*Problem requirements*:
Transcribe word for word each line from the one containing "Where should I click to: Comment" to the final line of the data, both included. Skip the pictures.

Screenshot grounding data
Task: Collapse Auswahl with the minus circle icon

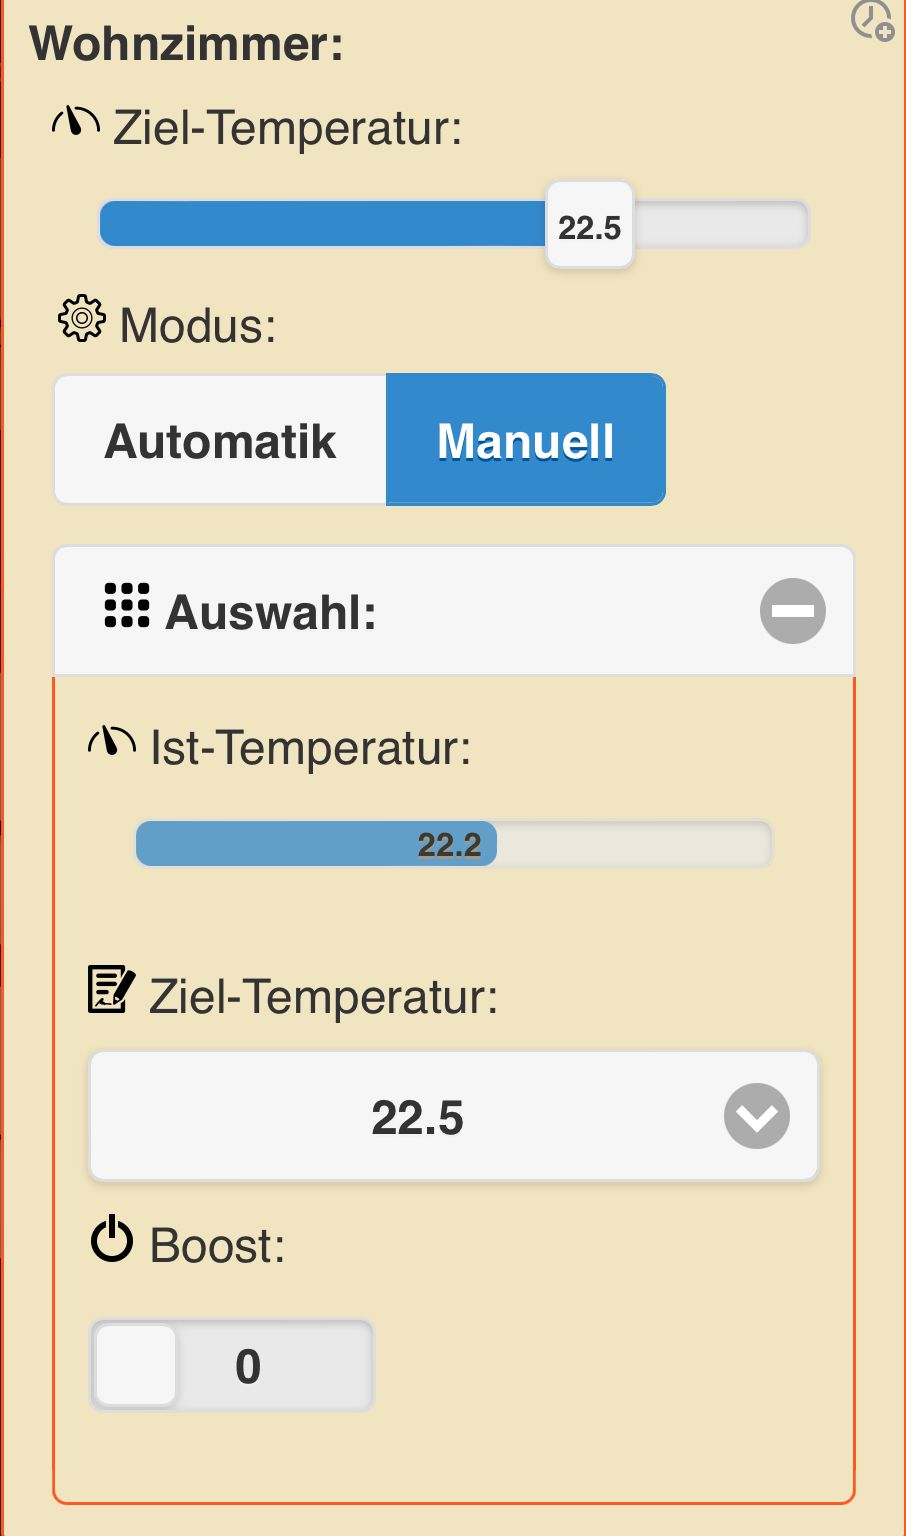Action: click(x=793, y=610)
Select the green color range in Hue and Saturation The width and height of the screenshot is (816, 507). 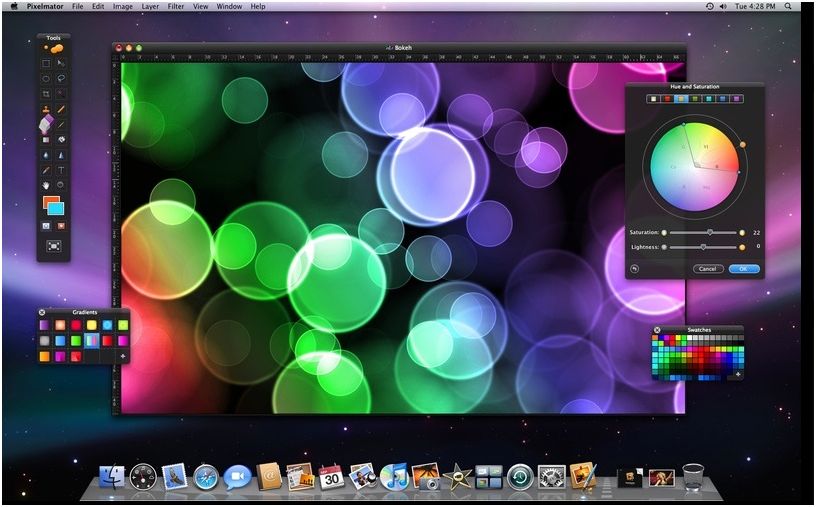click(695, 99)
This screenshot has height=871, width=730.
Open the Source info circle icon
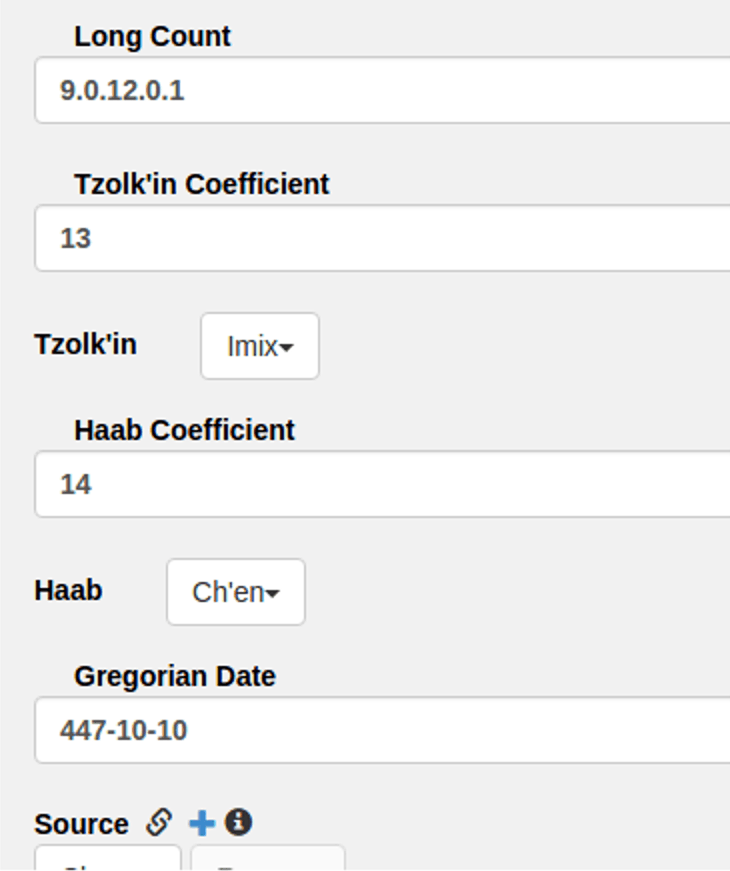coord(238,823)
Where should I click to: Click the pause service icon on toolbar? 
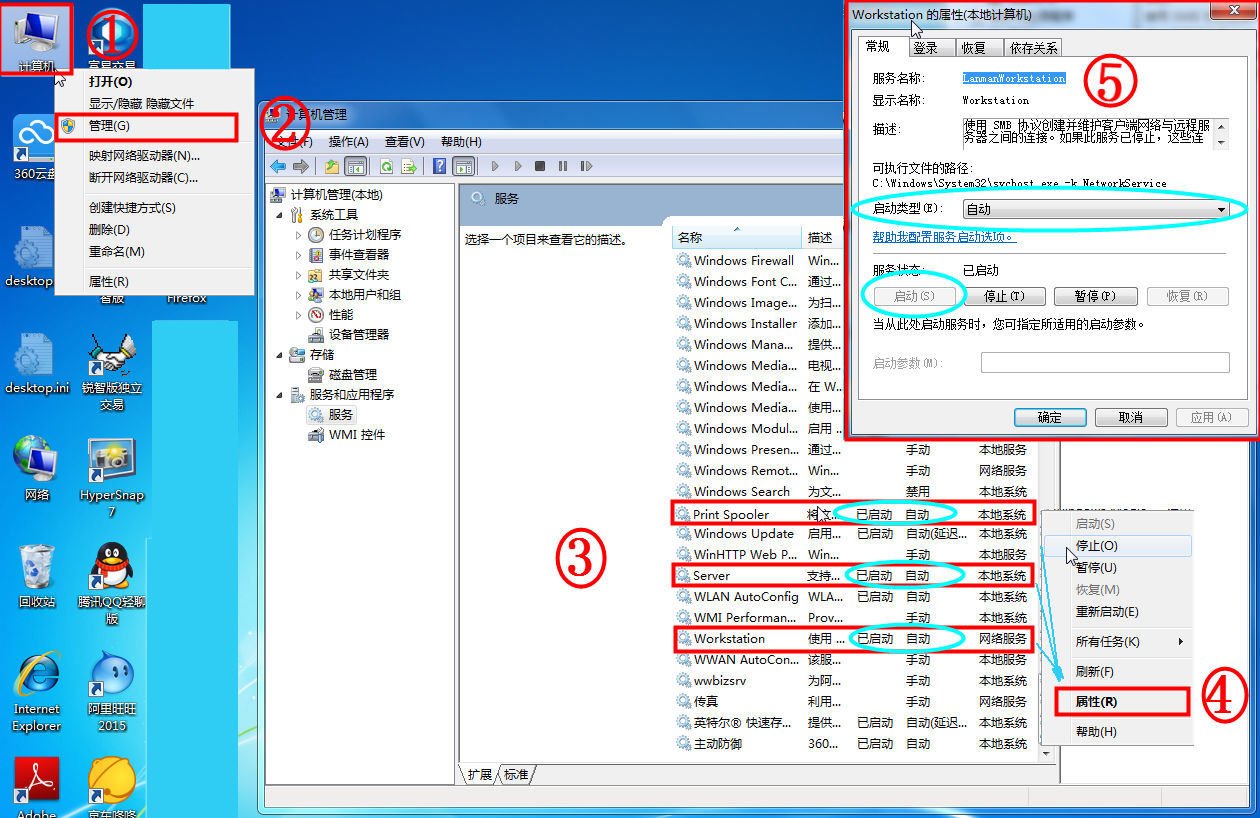[x=563, y=167]
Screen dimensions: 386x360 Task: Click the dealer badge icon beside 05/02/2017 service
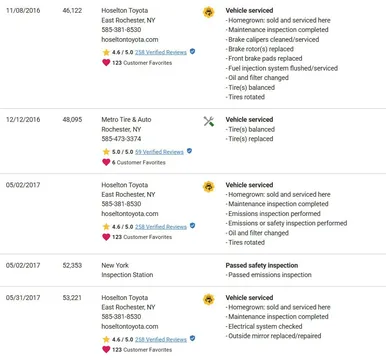click(x=209, y=187)
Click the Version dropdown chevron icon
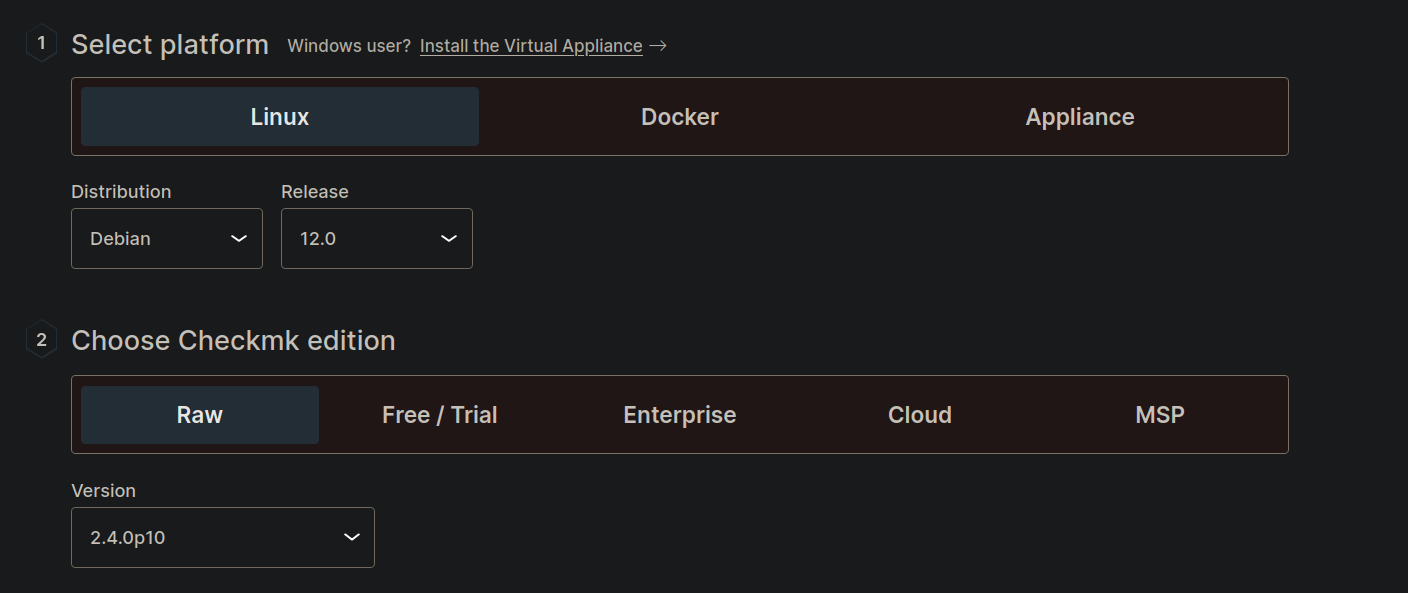1408x593 pixels. [352, 537]
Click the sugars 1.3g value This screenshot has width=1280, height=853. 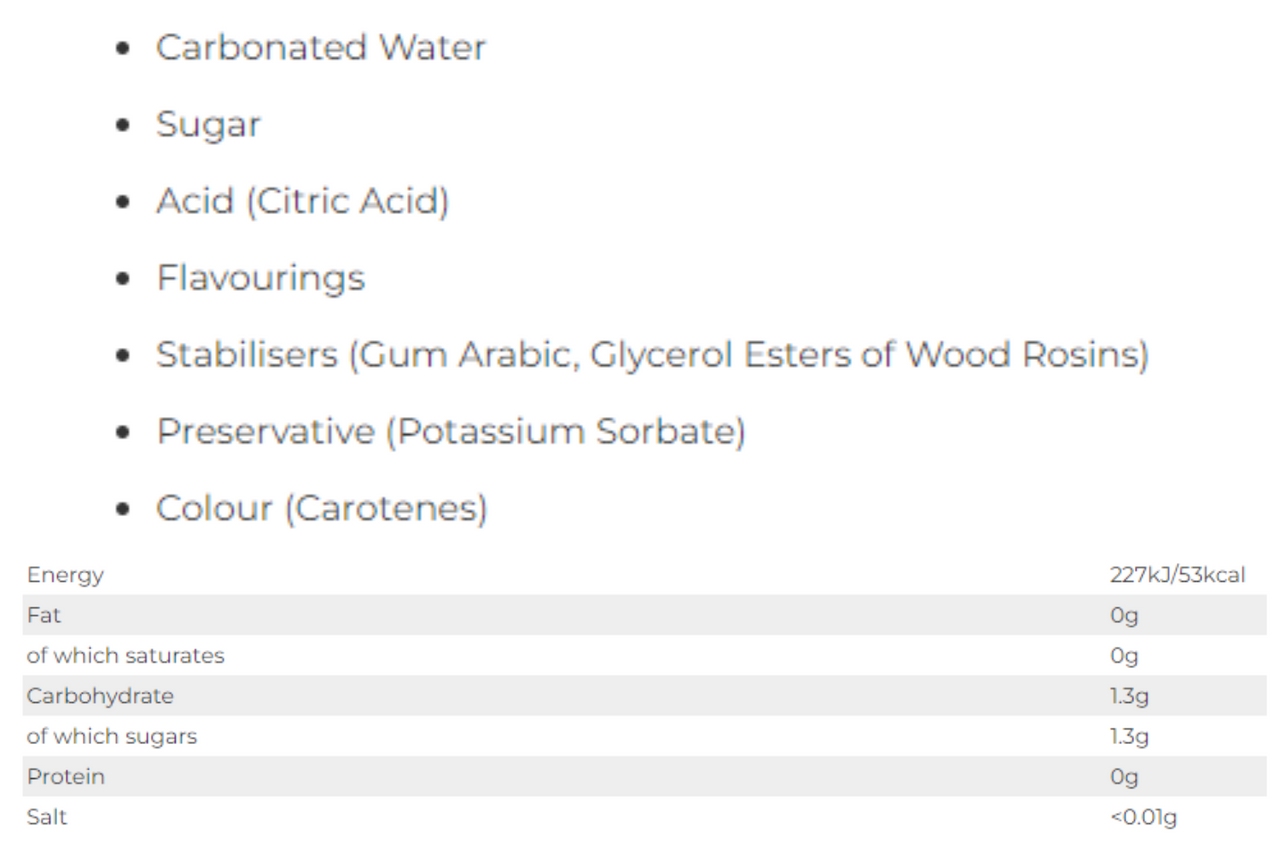1129,737
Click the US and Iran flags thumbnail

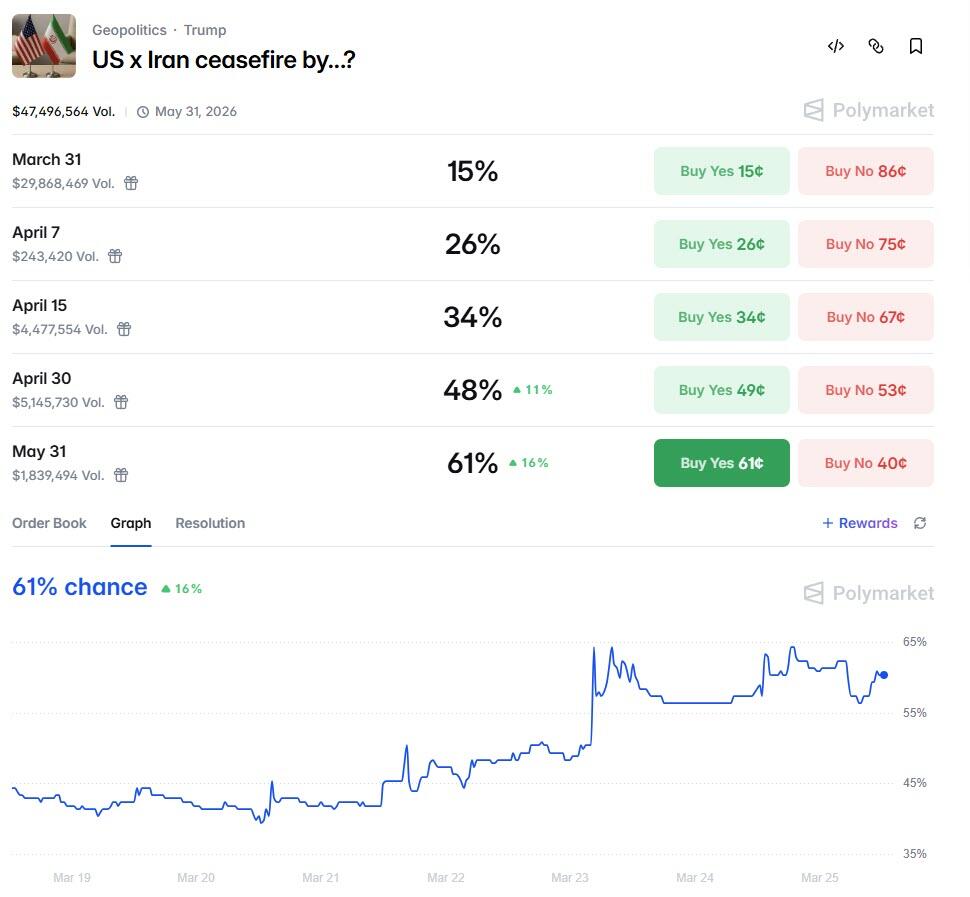pyautogui.click(x=44, y=46)
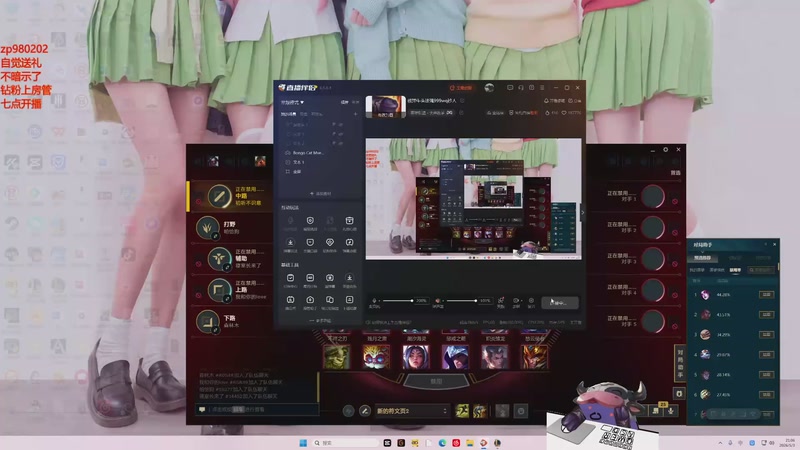Mute the streaming tool microphone icon
Screen dimensions: 800x450
click(x=374, y=301)
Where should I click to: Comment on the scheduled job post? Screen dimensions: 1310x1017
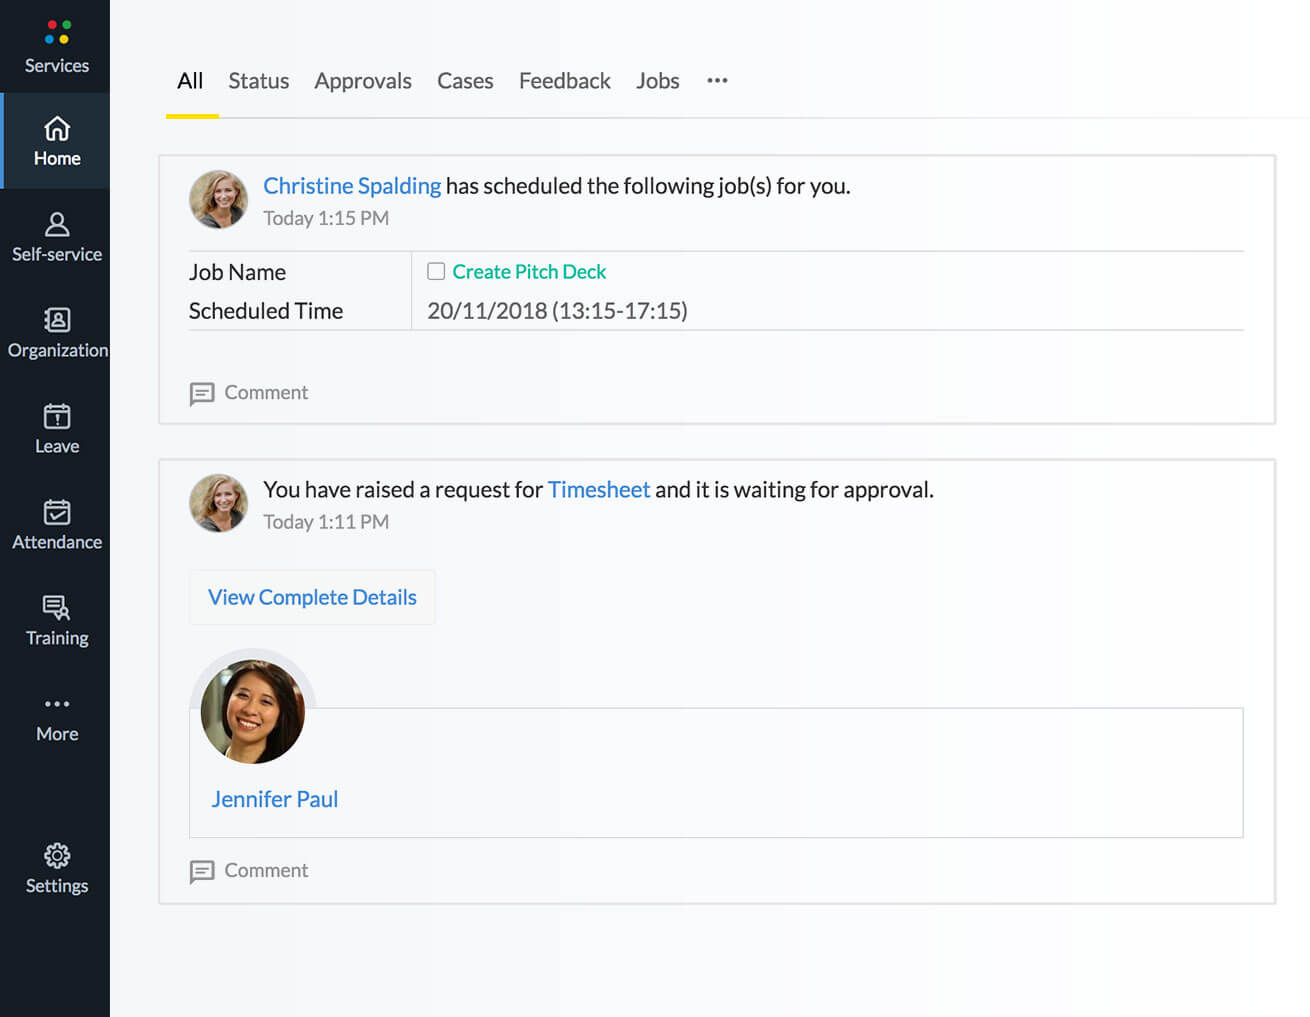tap(249, 393)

*Solution to this exercise*:
Where should I click to: Comment on the scheduled job post? Screen dimensions: 1310x1017
tap(249, 393)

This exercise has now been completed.